So while most of the attention Woodbound has gotten has been for its look, it’s always been made with the intention of being a full-fledged game.

The Look

I’m hugely inspired by the cinematic look & animation of games from Fumito Ueda (Shadow of the Colossus, The Last Guardian) as well has the colorful, naturally expressive scenes & animation created by Hayao Miyazaki. (Spirited Away, Princess Mononoke.) There’s something about these two artists’ styles that evoke a certain kind of meaningful emotion to me, as well as others I’m sure, that I’d really like to capture and emulate, while also making it my own.

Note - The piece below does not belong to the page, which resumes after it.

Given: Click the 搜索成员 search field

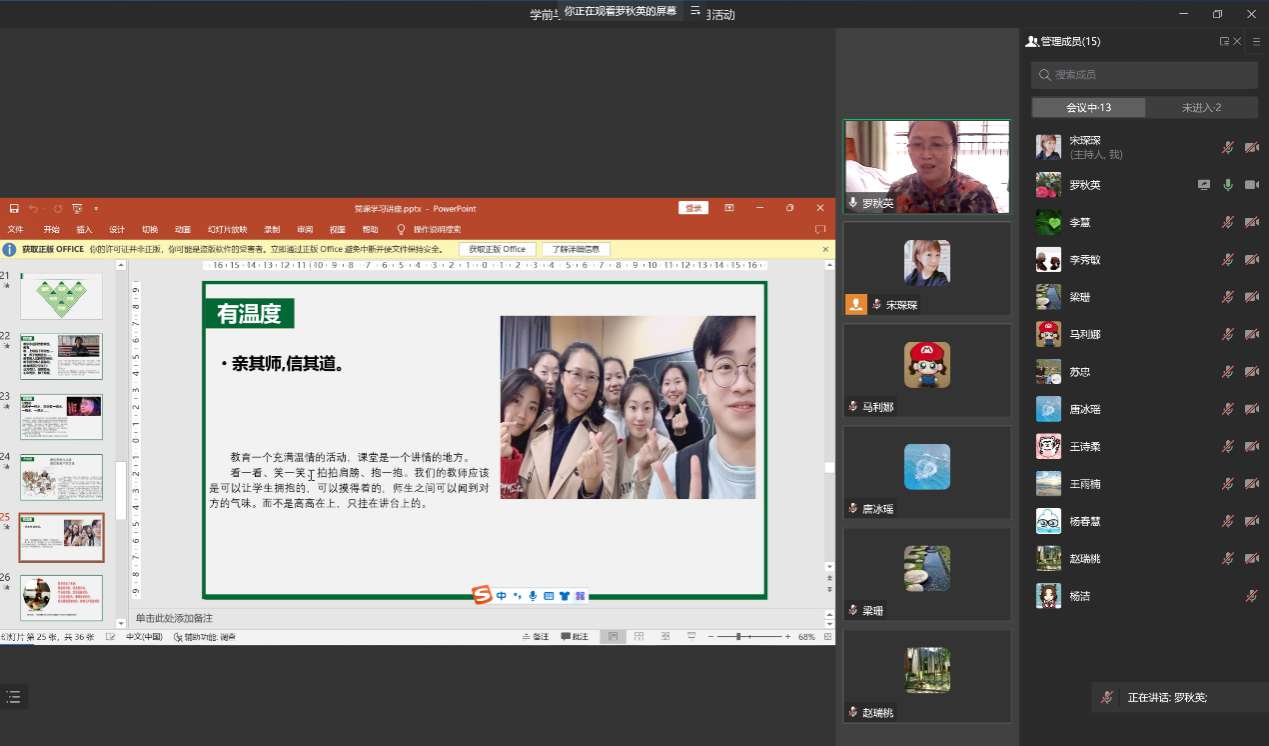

To do this, I focus on concepts of geometric readability & visually pleasing color palettes, while typically steering clear of traditional PBR texturing & shader creation. This route forces me to make assets that are cognitively-naturally seen and interpreted as what they’re there to portray through shape & color in an organic, almost minimalist way, as opposed to a literal, photorealistic image of what we see in every-day life. I have a huge appreciation for PBR & photorealism, but I also really love stylized/cel-shading, and the way it creates an almost child-like world to escape to, and I have employed a post-process shader originally posted by my fellow UE4 developer Thura Oo, which I’ve augmented for use in Woodbound to play nicely with the cinematic tools I use, like aspect-ratio bars, tight field of view, volumetric lighting, and dramatic, dynamic depth of field.

Pipeline

Typically my pipeline consists of jumping straight into the modeling of the objects that I am looking to make. I’m actually really terrible at drawing, and so concept art takes me way too long to create, and usually looks awful, so I’ll instead have an idea for something that I want to make, be it an animal, character, or prop, and I’ll open up Blender 3D and start iterating on the geometry. Each asset that’s made its way out of Blender and into UE4 has been iterated on at least 4 or 5 times, sometimes being passed into UE4 so I can see how it fits in with the world, and then being passed back to Blender for more changes. So as a pipeline so far, it’s anything but optimized, but as I’ve gone along, I’ve gotten a better feel for what I’d like to do geometrically, and so the iteration process has sped up and even decreased in passover count.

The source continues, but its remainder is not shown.